Running any part of the macro will ask for a few parameters to be filled up such as location of the files you want to analyze, keywords in their names, and different parameters concerning the size of the nucleus andd neurites.

- Part 1 : image pre-treatment for enhancing the segmentation efficiency of the neurons.

    - Part 2 : Pre-processing of segmented images to create stacks of individual neurons and their skeleton.

    - Part 3 : Measurement of neuritic length and classification.

Part 1 will ask you to select the threshold that fits the best your neuron and nuclei.
so you will have to repeat this step as many times as you have images to analyze.

Tips : Be careful to set the low limit of the threshold really low to get a maximum of neurite (one click above 0).
for the nuclei, the staining is homogenous so you may have to do nothing for the threshold.

Part 2 and 3 settings are recorded to run properly with DIV2 hippocampal neurons, but could be adapted for other type of neurons . Part 2 and 3 are more automated so that different images may be analyzed after indicating their directories path ( one directory per image to analyze).

Recommended settings for hippocampal neurons at 1µm/pxl resolution :

-Part I :
    - Minimal area for a neuron (in pixels) : 1500
    - Nucleus diameter (in pixels) : 30         
-Part II :
    - Minimal skeleton length of a neuritic tree (in pixels) : 15
    - Minimal area for a binary Neuron (in pixels) : 2000
    - Minimal total skeleton length to consider a neuron (in pixels) : 100
-Part III :
    - Minimal size for a Neurite (in pixels) : 15
    - Minimal size for an Axon (in pixels) : 150
    - Ratio (Axon Length)/(Longest Primary Neurites length) to be an Axon : 1.3 to 2

Important :

To properly use this macro, a directory is usually created for each condition with the two images corresponding to the neurons staining and the nucleus staining.
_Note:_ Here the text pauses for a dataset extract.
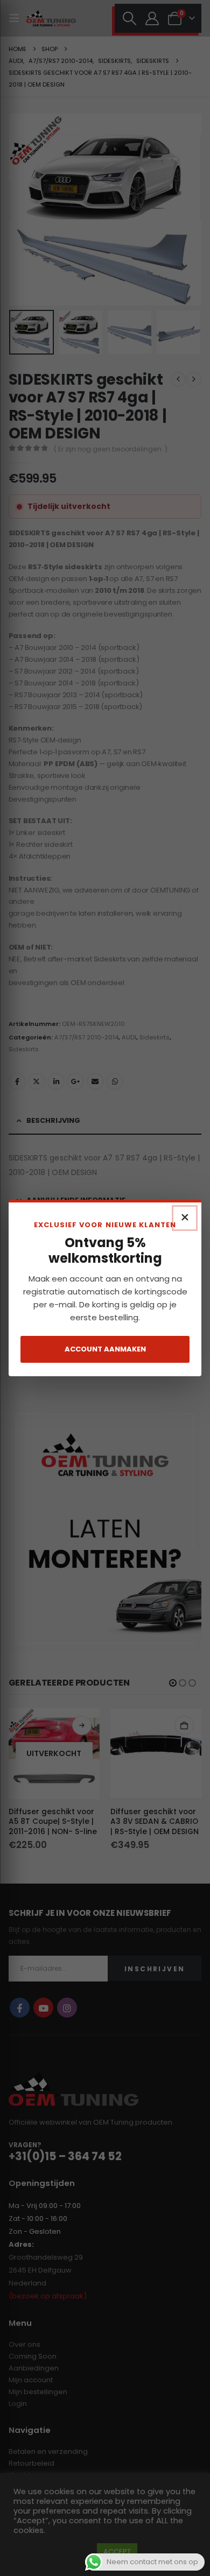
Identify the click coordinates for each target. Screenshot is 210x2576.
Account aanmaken (105, 1349)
All parts of the macro will create subfolders inside each directory necessary for the subsequent steps. Note that for Part 2 and Part 3, the directories requested by the macro correspond to the newly created subfolders. Part 3 will create a final subfolder, called "Measures", containing :

- A stack of images named "Stack_of_Neurites": corresponding to the skeletons that had been measured, coded in different colors, depending on the hierarchy of the neurites (primary, secondary...).

- A stack of images named "Overlay": corresponding to the original images of the neurons with the overlapping image of the skeleton, with the same color code than above --> this stack normally allows a visual check of the proper functioning of the macro.

- A text file named "Results": that can be processed in a spreadsheet (e.g. Excel)